Desireena Almoradie: I think an important part of the creative process was the writing. You never really think about writing a documentary, but we needed to figure out what story we were telling, and once we decided on the structure — this kind of coming together, falling in love, breaking up and then reconciling — that determined what footage we were going to use, and what footage we needed to add. Some of the footage, obviously, we had to shoot in the present day to be able to tell a cohesive story. Once we got out of the idea of, “Oh, this is a documentary, we’re supposed to tell what happened through the footage that we have,” once we decided that we would do a fairly experimental way of telling the story, then it kind of fell together and determined what footage we needed.

QulturVultur: Did you have a sense at the time that inevitably people would move away, there would be breakups, there would be fallings out, things would fade?
Barbara Malaran: I’ll be my eternal youthful self and say, No, we never change. But the beauty about that is life transforms, right? There was so much joy, that I felt together, as a group, we could do anything. I felt like I can do everything in my life forever, because I was getting very good at it, and I felt so supported and loved.
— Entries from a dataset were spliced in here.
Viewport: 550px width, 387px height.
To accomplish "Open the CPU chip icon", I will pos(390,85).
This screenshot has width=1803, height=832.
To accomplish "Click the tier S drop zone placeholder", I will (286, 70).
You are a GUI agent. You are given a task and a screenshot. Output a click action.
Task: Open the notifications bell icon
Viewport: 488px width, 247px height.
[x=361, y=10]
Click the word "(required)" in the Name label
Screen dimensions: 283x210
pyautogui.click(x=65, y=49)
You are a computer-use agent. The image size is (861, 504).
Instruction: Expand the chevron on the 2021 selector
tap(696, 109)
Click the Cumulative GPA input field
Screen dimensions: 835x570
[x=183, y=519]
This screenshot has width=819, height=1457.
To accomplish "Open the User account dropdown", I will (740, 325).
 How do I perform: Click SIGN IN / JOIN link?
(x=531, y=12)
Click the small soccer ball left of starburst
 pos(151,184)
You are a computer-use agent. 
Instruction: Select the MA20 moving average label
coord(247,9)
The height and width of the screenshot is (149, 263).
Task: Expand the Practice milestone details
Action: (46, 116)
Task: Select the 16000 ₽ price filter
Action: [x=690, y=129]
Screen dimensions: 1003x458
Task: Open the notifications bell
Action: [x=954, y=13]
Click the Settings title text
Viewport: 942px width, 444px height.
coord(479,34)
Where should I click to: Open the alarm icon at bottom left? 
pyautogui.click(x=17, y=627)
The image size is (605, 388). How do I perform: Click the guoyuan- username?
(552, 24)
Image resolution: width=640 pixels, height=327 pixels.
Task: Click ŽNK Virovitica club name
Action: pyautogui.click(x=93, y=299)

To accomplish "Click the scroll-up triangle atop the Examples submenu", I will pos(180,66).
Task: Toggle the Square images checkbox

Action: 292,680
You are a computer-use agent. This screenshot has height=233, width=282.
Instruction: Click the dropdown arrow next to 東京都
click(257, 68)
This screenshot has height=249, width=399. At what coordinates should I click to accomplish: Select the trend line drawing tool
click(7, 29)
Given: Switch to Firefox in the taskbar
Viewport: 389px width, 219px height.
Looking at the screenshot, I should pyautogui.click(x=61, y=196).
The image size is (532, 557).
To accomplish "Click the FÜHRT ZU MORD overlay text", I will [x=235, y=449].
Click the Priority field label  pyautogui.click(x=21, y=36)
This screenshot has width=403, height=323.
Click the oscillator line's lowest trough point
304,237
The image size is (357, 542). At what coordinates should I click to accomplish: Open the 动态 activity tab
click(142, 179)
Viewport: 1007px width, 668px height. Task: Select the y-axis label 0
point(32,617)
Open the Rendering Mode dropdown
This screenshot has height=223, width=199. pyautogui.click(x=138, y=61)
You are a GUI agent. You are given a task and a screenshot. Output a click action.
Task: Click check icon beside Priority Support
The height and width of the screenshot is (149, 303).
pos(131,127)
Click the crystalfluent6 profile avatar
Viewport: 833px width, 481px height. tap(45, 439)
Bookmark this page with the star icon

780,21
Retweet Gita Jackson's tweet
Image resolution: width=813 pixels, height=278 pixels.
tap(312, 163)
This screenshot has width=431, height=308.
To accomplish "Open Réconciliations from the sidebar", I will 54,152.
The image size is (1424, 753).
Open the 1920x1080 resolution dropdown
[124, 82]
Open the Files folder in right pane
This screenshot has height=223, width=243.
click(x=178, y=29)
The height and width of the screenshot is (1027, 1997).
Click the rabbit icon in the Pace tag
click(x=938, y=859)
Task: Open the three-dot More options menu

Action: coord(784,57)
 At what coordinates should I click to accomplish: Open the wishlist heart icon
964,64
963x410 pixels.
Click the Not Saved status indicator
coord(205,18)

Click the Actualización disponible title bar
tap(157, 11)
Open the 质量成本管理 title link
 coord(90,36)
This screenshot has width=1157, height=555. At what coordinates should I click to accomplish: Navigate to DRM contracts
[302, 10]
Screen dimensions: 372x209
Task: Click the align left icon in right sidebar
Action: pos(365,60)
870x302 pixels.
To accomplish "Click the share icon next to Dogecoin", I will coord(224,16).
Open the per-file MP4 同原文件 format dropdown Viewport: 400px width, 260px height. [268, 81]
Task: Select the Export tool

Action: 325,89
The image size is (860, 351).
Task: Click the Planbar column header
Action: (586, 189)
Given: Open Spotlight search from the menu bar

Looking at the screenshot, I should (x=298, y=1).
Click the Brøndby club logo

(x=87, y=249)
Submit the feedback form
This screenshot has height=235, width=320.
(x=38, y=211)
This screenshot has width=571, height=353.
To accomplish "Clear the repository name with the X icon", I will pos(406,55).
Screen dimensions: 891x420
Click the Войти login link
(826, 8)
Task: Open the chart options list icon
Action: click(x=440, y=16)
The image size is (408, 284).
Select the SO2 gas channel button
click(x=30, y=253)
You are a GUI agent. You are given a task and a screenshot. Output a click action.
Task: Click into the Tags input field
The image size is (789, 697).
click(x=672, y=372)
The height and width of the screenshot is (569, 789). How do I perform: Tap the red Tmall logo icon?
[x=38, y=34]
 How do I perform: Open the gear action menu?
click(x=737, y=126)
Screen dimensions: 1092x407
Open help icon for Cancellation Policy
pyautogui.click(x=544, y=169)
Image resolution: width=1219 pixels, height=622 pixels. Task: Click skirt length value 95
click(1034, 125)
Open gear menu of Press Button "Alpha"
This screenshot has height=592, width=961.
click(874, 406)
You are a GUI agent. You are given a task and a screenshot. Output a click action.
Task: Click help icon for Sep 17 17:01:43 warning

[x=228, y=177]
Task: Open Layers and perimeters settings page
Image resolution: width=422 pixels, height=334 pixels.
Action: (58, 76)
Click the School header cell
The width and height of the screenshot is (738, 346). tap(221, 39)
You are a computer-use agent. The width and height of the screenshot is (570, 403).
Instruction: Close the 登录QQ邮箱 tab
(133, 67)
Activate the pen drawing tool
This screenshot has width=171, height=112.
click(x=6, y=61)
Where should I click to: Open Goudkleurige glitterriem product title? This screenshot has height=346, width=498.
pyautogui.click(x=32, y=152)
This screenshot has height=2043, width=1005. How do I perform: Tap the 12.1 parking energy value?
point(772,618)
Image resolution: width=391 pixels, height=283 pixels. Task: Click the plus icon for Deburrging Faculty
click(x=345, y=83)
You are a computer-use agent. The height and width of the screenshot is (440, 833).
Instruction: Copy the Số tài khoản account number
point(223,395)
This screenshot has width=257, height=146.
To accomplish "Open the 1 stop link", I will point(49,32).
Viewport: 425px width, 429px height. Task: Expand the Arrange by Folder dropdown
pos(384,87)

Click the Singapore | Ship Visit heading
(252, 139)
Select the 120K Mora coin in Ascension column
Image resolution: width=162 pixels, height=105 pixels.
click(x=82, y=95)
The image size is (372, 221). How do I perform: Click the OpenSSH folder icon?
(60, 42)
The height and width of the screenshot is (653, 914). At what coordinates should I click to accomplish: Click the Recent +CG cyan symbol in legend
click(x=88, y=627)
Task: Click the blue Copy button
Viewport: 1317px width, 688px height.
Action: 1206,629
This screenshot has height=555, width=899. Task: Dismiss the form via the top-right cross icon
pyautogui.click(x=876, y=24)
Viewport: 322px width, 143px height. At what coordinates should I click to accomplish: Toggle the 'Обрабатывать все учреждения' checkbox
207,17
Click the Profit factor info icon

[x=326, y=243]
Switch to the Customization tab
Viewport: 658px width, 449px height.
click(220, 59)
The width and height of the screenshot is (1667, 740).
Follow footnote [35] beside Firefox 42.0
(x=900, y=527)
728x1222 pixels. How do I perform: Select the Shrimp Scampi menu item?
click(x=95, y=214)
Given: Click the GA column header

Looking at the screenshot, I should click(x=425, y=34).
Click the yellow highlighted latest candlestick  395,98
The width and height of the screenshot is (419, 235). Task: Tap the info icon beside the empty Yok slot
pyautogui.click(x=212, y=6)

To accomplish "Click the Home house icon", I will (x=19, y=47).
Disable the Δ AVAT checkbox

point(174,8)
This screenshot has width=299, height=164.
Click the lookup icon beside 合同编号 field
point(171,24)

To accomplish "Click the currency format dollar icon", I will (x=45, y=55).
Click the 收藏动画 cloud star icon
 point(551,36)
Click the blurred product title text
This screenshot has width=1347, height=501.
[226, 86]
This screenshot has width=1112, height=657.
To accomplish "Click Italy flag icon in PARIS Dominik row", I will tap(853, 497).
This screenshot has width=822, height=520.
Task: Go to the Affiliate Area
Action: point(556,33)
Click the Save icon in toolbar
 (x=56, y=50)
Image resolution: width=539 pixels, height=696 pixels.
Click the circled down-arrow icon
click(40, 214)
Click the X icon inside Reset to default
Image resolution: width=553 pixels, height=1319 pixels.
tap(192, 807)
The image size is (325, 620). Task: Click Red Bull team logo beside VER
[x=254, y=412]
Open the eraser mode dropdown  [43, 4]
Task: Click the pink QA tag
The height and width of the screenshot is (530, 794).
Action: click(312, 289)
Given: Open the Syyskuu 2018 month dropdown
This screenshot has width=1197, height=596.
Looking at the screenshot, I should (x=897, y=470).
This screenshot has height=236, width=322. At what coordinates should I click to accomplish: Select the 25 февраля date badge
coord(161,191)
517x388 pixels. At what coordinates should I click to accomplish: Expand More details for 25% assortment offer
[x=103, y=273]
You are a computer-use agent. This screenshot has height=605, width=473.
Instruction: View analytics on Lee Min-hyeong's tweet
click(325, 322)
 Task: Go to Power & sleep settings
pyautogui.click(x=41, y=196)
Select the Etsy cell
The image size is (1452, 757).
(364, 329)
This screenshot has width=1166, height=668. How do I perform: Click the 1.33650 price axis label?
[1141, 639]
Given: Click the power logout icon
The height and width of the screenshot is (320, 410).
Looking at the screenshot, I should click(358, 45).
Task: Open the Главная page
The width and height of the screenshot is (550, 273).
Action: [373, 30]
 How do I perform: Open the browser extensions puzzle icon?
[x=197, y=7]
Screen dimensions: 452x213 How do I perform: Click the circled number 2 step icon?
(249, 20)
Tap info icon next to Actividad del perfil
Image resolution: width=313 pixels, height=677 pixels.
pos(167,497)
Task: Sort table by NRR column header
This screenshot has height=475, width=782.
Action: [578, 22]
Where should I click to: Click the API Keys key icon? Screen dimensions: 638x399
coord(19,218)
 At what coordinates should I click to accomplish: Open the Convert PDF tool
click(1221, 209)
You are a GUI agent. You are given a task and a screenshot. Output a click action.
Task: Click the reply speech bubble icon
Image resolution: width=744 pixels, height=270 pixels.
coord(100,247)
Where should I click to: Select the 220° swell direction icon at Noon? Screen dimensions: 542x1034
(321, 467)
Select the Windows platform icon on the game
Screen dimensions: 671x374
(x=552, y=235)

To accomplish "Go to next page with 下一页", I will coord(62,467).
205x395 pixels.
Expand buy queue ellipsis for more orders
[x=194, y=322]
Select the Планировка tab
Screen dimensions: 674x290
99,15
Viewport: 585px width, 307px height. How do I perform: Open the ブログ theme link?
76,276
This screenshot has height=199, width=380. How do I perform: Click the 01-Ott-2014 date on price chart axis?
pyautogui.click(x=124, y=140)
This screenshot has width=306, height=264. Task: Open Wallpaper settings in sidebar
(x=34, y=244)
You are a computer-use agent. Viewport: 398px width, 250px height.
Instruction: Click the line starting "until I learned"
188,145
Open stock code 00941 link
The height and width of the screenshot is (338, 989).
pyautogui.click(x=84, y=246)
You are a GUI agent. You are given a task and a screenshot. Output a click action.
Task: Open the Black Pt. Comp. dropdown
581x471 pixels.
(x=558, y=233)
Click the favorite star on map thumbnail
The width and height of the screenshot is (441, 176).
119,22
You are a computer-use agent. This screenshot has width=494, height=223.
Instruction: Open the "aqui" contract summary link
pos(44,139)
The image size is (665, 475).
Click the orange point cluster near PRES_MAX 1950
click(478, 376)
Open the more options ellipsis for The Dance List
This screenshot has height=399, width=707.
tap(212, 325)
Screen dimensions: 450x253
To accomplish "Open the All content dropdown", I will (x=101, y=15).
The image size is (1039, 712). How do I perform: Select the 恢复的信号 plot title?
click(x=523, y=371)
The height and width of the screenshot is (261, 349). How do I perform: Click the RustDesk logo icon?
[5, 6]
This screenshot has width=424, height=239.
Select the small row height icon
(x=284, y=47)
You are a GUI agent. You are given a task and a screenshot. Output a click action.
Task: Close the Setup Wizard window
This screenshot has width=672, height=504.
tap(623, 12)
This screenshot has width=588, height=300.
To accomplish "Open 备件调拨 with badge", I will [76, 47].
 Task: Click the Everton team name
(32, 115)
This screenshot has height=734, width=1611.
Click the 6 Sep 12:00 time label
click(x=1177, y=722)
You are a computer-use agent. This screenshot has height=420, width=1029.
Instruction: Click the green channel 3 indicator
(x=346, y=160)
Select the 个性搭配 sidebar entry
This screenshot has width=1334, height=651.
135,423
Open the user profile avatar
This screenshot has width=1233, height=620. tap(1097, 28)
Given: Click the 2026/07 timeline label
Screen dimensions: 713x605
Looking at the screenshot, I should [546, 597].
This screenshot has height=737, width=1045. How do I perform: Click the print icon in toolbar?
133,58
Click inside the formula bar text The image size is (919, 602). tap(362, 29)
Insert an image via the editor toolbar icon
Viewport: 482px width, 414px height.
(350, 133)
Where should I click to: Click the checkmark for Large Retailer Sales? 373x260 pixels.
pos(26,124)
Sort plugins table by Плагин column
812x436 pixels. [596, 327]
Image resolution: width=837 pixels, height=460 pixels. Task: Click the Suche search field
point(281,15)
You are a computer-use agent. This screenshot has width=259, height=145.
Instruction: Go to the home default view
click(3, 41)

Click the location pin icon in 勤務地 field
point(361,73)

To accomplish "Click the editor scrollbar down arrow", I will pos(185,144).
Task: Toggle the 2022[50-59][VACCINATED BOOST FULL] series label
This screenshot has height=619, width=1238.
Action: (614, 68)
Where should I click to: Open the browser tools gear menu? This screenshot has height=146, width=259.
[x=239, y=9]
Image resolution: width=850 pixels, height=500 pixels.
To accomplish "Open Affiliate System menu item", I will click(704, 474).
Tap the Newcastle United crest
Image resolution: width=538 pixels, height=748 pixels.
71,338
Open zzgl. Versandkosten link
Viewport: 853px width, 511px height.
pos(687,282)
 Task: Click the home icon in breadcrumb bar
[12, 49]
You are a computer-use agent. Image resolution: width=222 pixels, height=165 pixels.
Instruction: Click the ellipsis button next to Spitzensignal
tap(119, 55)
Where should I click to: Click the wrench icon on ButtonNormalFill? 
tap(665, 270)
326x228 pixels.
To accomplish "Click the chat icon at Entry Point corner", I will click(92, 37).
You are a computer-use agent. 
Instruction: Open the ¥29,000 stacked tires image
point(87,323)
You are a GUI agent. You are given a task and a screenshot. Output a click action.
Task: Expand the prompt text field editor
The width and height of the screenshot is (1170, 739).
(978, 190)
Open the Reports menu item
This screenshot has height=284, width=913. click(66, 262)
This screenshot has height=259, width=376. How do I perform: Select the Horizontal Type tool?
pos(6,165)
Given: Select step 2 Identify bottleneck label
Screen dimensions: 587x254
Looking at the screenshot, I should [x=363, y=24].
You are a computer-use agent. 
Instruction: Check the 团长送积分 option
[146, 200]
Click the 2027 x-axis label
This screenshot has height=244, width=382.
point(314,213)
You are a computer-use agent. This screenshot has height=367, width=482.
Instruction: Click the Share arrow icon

As I look back at it, I’m like, “That’s amazing to see this happen with other folks, the joy of experiencing the love.” Life gives those curve balls. We found our way of working through stuff.
QulturVultur: The doc explains that the Pinay were migrant workers, and it references trafficking. Can you tell me a little more about that?
Desireena Almoradie: When we were starting the group, we had come from what you might think of as much more overtly political groups like GABRIELA Network ( https://www.gabrielausa.org/ ), which was a group of Filipinos. They’re a feminist group based in the Philippines, but there was also a network all over the world. One of the major issues that we were facing then, as Filipino migrant people who emigrated from the Philippines or are children of immigrants, was trafficking. A lot of women were being pretty much sold in these mail order bride catalogs; basically, you could pick a woman and have a mail order bride come to you, and there were a lot of issues with abuse. All over the world, white men were buying Filipinas to be their brides, and that was something that we fought against. There was a lot of violence in Australia — we mentioned that [in the documentary] regarding that film Priscilla [Queen of the Desert]. The film was kind of making light of this really horrible thing. It was really offensive. And then [there was] what happened in Seattle with a man who killed his wife because his mail order bride was trying to divorce him. We tried to connect that with our struggle as queer women, as queer people. There was violence against queer people at the time, and there was violence against Filipinas at the time, and there still is, obviously.
QulturVultur: This may be a little frivolous, but is there really a secret Kilawan handshake?
[Laughter]
Desireena Almoradie: Of course there is, and if you ever get inducted as an honorary member I’ll make sure to show it to you.
This interview has been edited for length, flow, and clarity.